ASSIGNMENT:
Write every entry out again, exactly as given.

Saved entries
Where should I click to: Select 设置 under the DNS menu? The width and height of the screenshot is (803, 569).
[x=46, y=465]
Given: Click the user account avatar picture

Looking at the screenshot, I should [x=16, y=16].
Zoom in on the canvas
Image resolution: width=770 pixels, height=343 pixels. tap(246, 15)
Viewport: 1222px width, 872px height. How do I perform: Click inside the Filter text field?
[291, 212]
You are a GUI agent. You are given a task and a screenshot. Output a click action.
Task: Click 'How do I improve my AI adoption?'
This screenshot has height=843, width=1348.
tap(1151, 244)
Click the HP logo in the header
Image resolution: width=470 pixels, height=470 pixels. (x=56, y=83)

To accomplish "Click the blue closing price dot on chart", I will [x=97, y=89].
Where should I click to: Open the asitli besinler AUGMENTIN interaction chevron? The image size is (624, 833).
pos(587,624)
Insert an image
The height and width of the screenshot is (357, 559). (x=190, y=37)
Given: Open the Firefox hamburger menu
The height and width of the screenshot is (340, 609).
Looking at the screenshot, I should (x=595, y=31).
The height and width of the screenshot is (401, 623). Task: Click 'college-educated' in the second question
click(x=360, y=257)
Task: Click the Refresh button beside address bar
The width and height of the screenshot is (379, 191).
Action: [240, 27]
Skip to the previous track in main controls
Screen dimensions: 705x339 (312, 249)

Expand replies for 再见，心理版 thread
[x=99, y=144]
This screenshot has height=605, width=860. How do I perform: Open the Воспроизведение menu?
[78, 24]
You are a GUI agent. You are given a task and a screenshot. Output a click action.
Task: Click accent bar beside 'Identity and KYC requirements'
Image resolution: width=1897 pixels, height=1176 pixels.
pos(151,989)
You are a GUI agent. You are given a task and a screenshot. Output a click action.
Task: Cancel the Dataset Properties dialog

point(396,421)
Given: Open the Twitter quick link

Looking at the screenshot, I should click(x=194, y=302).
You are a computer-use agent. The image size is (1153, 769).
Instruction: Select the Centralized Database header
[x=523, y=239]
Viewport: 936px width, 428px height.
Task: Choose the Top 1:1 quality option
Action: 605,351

YOUR SOLUTION:
Where should I click to: Select 设置 under the DNS menu? The width and height of the screenshot is (803, 569).
[x=46, y=465]
Given: Click the user account avatar picture

Looking at the screenshot, I should [x=16, y=16].
Zoom in on the canvas
Image resolution: width=770 pixels, height=343 pixels. tap(246, 15)
Viewport: 1222px width, 872px height. How do I perform: Click inside the Filter text field?
[291, 212]
You are a GUI agent. You are given a task and a screenshot. Output a click action.
Task: Click 'How do I improve my AI adoption?'
This screenshot has height=843, width=1348.
tap(1151, 244)
Click the HP logo in the header
Image resolution: width=470 pixels, height=470 pixels. (x=56, y=83)

To accomplish "Click the blue closing price dot on chart", I will [x=97, y=89].
Where should I click to: Open the asitli besinler AUGMENTIN interaction chevron? The image size is (624, 833).
pos(587,624)
Insert an image
The height and width of the screenshot is (357, 559). (x=190, y=37)
Given: Open the Firefox hamburger menu
The height and width of the screenshot is (340, 609).
Looking at the screenshot, I should (x=595, y=31).
The height and width of the screenshot is (401, 623). Task: Click 'college-educated' in the second question
click(x=360, y=257)
Task: Click the Refresh button beside address bar
The width and height of the screenshot is (379, 191).
Action: [240, 27]
Skip to the previous track in main controls
Screen dimensions: 705x339 (312, 249)

Expand replies for 再见，心理版 thread
[x=99, y=144]
This screenshot has height=605, width=860. How do I perform: Open the Воспроизведение menu?
[78, 24]
You are a GUI agent. You are given a task and a screenshot. Output a click action.
Task: Click accent bar beside 'Identity and KYC requirements'
Image resolution: width=1897 pixels, height=1176 pixels.
pos(151,989)
You are a GUI agent. You are given a task and a screenshot. Output a click action.
Task: Cancel the Dataset Properties dialog

point(396,421)
Given: Open the Twitter quick link

Looking at the screenshot, I should click(x=194, y=302).
You are a computer-use agent. The image size is (1153, 769).
Instruction: Select the Centralized Database header
[x=523, y=239]
Viewport: 936px width, 428px height.
Task: Choose the Top 1:1 quality option
Action: 605,351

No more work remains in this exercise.